● **Consignes à suivre**:
1 - Réécris le passage du texte sur le fascisme allant de "Naturellement, le fascisme" jusqu'à "sang ou d’argent." inclus, en remplaçant "fascisme" par "totalitarisme".
2 - Prolonge le texte sur le fascisme en rédigeant la partie qui suit sa dernière phrase.

Naturellement, le fascisme prend des formes diverses selon les époques et les pays, mais ses partis et ses régimes présentent des caractéristiques distinctives : une politique nationaliste, raciste, autoritaire et ultra-sécuritaire (non pas pour garantir la sécurité des citoyens, mais pour maintenir le pouvoir des dirigeants), anti-populaire et pro-aristocratie, du côté de cette noblesse de sang ou d’argent.

Le plan du RN pour sa propagande

En France, le Rassemblement National promet d’ores et déjà de s’attaquer aux deux principes fondateurs de la démocratie représentative : l’égalité civique, à géométrie variable et sous le coup d’exclusion arbitraire de telle ou telle catégorie des classes populaires, et l’information libre permettant le vote éclairé lors des élections.

Sur l’information, la première mesure du RN sera de privatiser l’ensemble du pôle audiovisuel public, notamment télévisé et radiophonique, qui n’est plus – quoi qu’on en dise – l’organe central du gouvernement depuis la fin de l’ORTF.

D’autre part, le fonds de soutien à l’expression radiophonique, seul garant de la survie des radios associatives, sera purement supprimé. Seuls subsisteront les médias commerciaux censés faire vivre le débat, mais bien aux ordres des propriétaires ou des annonceurs qui se révèlent être les mêmes ultra-riches chouchoutés par l’extrême-droite.

La grenouille dans l’eau qui chauffe

Il nous semble enfin important d’insister sur un point totalement ignoré par la plupart des analystes politiques : tout comme le système économique capitaliste, le régime politique fasciste est mondialisé.

Le fascisme n’est pas, ou en tout cas n’est plus, lié à telle civilisation ou telle tradition, même occidentale. C’est un mouvement politique qui trouve ses déclinaisons partout où des nationalistes et intégristes cherchent à imposer à l’ensemble du pays des lois et réformes rétrogrades.

D’autres éléments permettent de qualifier un régime fasciste, différent de tout autre régime. Nous retrouvons la violence d’État déchaînée au plus haut point, la discrimination des minorités gravée dans le marbre du droit, le respect d’un chef par l’ensemble du parti (puis du pays) tenu de se tenir derrière lui (ou elle) en ligne droite, la constitution de milices d’individus armés faisant office d’organisations parapolicières ou paramilitaires, et enfin la guerre nationaliste dans une logique impérialiste d’expansion territoriale ou de néocolonialisme.

● **Section des données**:
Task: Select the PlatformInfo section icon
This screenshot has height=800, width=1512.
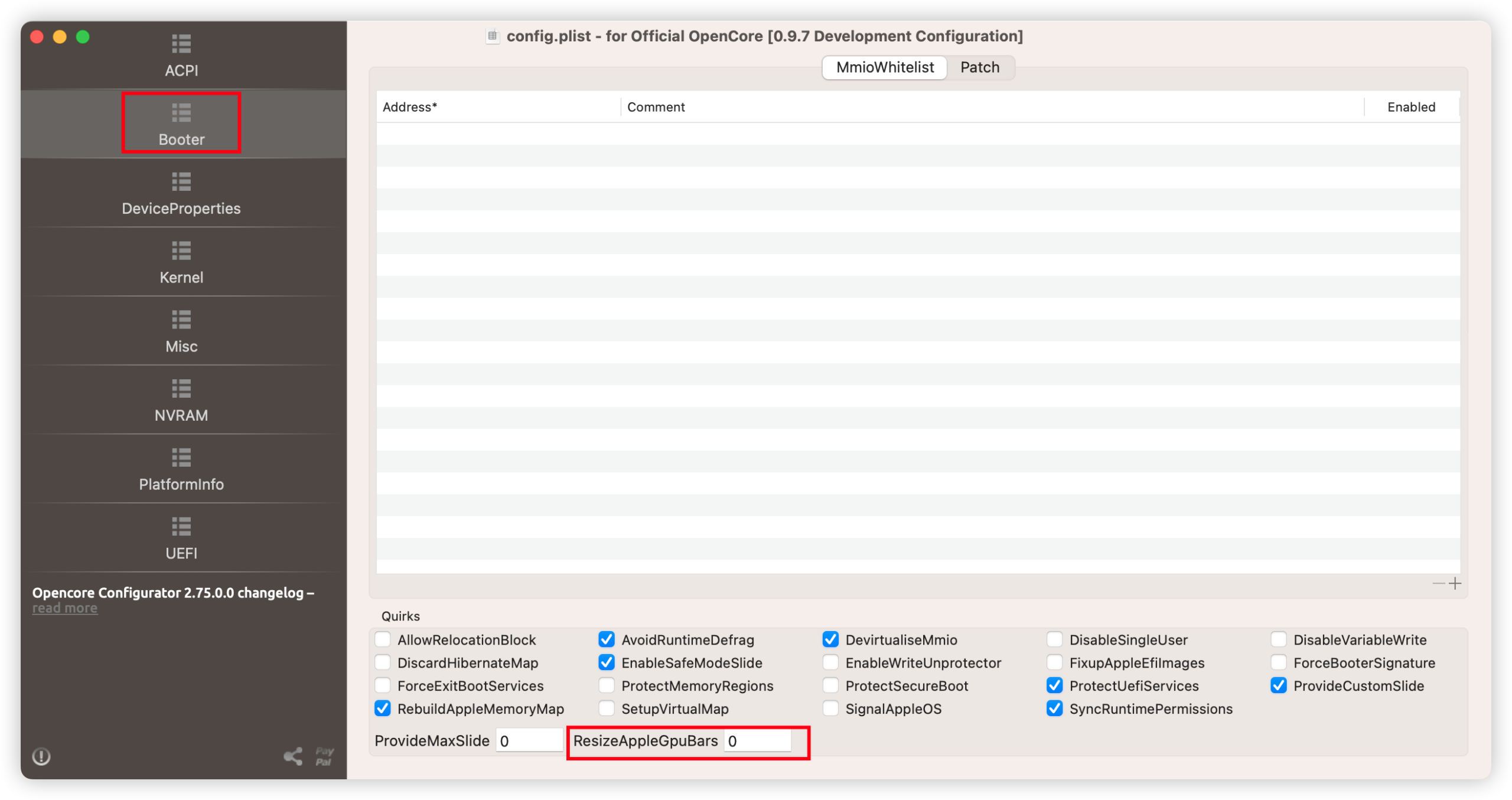Action: pos(181,458)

● **Résultats obtenus**:
1 -
Naturellement, le totalitarisme prend des formes diverses selon les époques et les pays, mais ses partis et ses régimes présentent des caractéristiques distinctives : une politique nationaliste, raciste, autoritaire et ultra-sécuritaire (non pas pour garantir la sécurité des citoyens, mais pour maintenir le pouvoir des dirigeants), anti-populaire et pro-aristocratie, du côté de cette noblesse de sang ou d’argent.

2 -
Bien sûr, tous ces éléments n’arrivent pas en même temps, ni selon le même schéma, dès la prise de pouvoir d’un mouvement fasciste et pourtant, à mesure que ce dernier exerce les responsabilités et décide de la destinée d’une nation sans opposition, nous finissons toujours par les retrouver. Trop souvent, les modérés qui trouvaient injuste et inapproprié de parler de « fascisme » se rendent compte, comme la grenouille dans l’eau bouillante, beaucoup trop tard de la réalité – alors, un climat de terreur est déjà instauré.

Le fascisme mondialisé

Les mouvements et régimes d’extrême-droite des différentes civilisations jouent à se mener la guerre, quitte à engager des millions de vies humaines, mais leurs dirigeants savent l’intérêt qu’ils ont à s’alimenter et se conforter les uns les autres.

Les exemples historiques sont nombreux, nous n’en citerons que trois, très récents. D’abord, Donald Trump et Kim Jong-Un, dirigeants respectivement des États-Unis d’Amérique et de la Corée du Nord, qui ont su avoir des relations cordiales alors que tout semblait les opposer.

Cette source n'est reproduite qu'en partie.